6. A steering apparatus according to claim 1, wherein said frictional
member comprises a bush fitted on said steering column and having a
spherical outer periphery, and said holding portion comprises a member
with a spherical inner periphery fittable on the spherical outer periphery
of said bush.
7. A steering apparatus according to claim 1, wherein said lower support
mechanism further comprises a biasing member biasing said bush toward said
second position.
8. A steering apparatus for a vehicle, comprising:
a steering shaft constructed to receive a steering wheel at one end
thereof;
a steering column supporting said steering shaft to be freely rotatable;
an upper support mechanism and a lower support mechanism both mounted to a
body of the vehicle and supporting said steering column for axial movement
and tilting movement;
wherein said lower support mechanism comprises:
a lower bracket fixed to the vehicle body and provided with a holding
portion, and
a generally annular frictional member in which said steering column is
received,
said frictional member being movable between a first position in which said
frictional member is frictionally locked between said holding portion and
said steering column to prevent the axial movement and tilting movement of
said steering column, and a second position in which said frictional
member is released relative to said holding portion and said steering
column to allow the axial movement and tilting movement of said steering
column, the frictional member allowing the steering column to pass
therethrough during said axial movement and tilting relative to said
holding portion daring said tilting movement.
9. A steering apparatus according to claim 8, wherein said upper support
mechanism includes an operating member coupled to said frictional member
and operable to move said frictional member between said first and second
positions.
10. A steering apparatus according to claim 9, wherein said operating
member is coupled to said frictional member by a link mechanism.
11. A steering apparatus according to claim 10, wherein said frictional
member comprises a bush having a spherical outer periphery, said holding
portion comprises a member with a spherical inner periphery fittable on
the spherical outer periphery of said bush, and said bush is coupled to
said link mechanism.
12. A steering apparatus according to claim 11, wherein said lower support
mechanism further comprises a biasing member biasing said spherical bush
toward said second position.
13. A steering apparatus according to claim 8, wherein said frictional
member comprises a bush having a spherical outer periphery, and said
holding portion comprises a member with a spherical inner periphery
fittable on the spherical outer periphery of said bush.

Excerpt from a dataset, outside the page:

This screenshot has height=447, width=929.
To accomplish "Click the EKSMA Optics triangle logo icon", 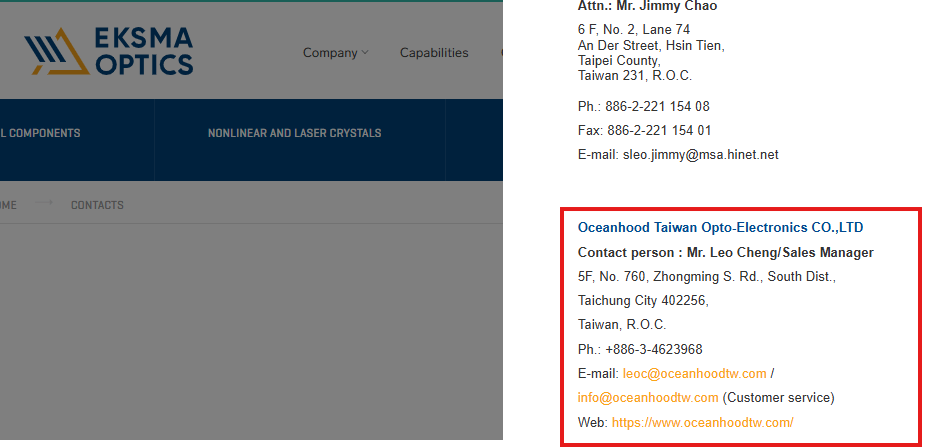I will (53, 51).
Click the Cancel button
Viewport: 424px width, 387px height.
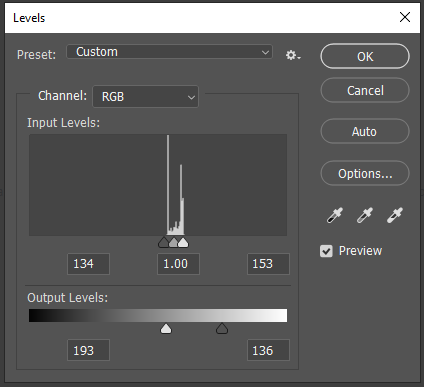(x=365, y=90)
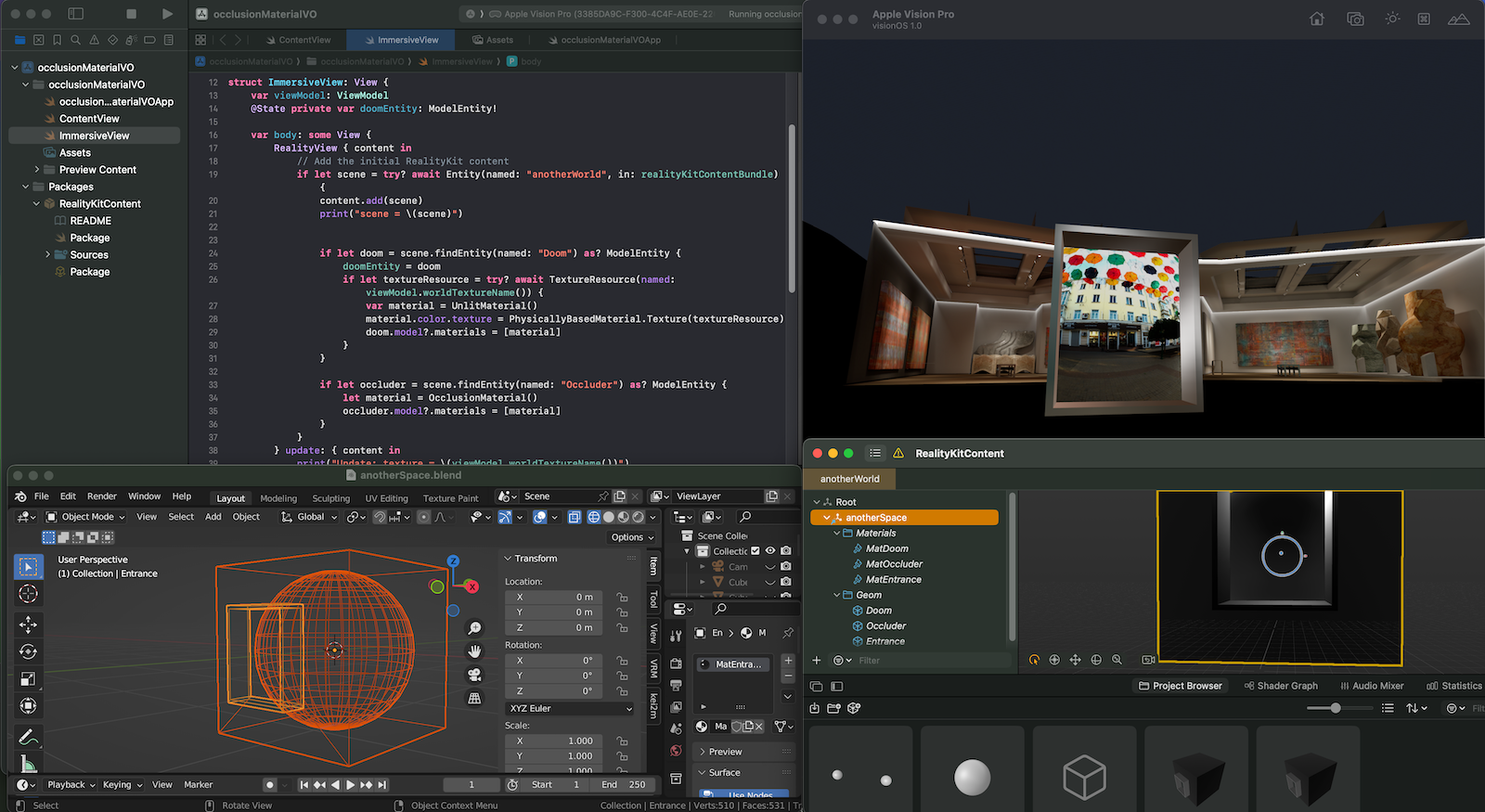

14. A steering apparatus according to claim 8, wherein said lower support
mechanism further comprises a biasing member biasing said spherical bush
toward said second position.
15. A steering apparatus for a vehicle, comprising:
a steering shaft constructed to receive a steering wheel at one end
thereof;
a steering column supporting said steering shaft to be freely rotatable;
an upper support mechanism fixed to a body of the vehicle and supporting
said steering column, and further having an operating lever which can be
placed, selectively, in a first state for allowing said steering column to
move in an axial direction and a second state for fixing said steering
column; and
a lower support mechanism fixed to the vehicle body and supporting said
steering column,
wherein said lower support mechanism comprises:
a lower bracket fixed to the vehicle body;
a frictional member provided between said lower bracket and said steering
column, and which can be placed in a first position in frictional
engagement with said lower bracket and said steering column to prevent
movement of said steering column and a second position released from said
frictional engagement; and
a link mechanism linking said operating lever and said frictional member
such that said frictional member is movable between said first position
and said second position by operation of said operating lever, and
wherein said frictional member comprises a bush fitted on said steering
column and having a spherical outer periphery, said lower support member
comprises an annular member with a spherical inner periphery fittable on
the spherical outer periphery of said bush, and said bush is coupled to
said link mechanism.
16. A steering apparatus according to claim 1, wherein said lower support
mechanism further comprises a biasing member biasing said bush toward said
second position.
Description
This application claims the benefit of Japanese Application No. 10-039852
which is hereby incorporated by reference.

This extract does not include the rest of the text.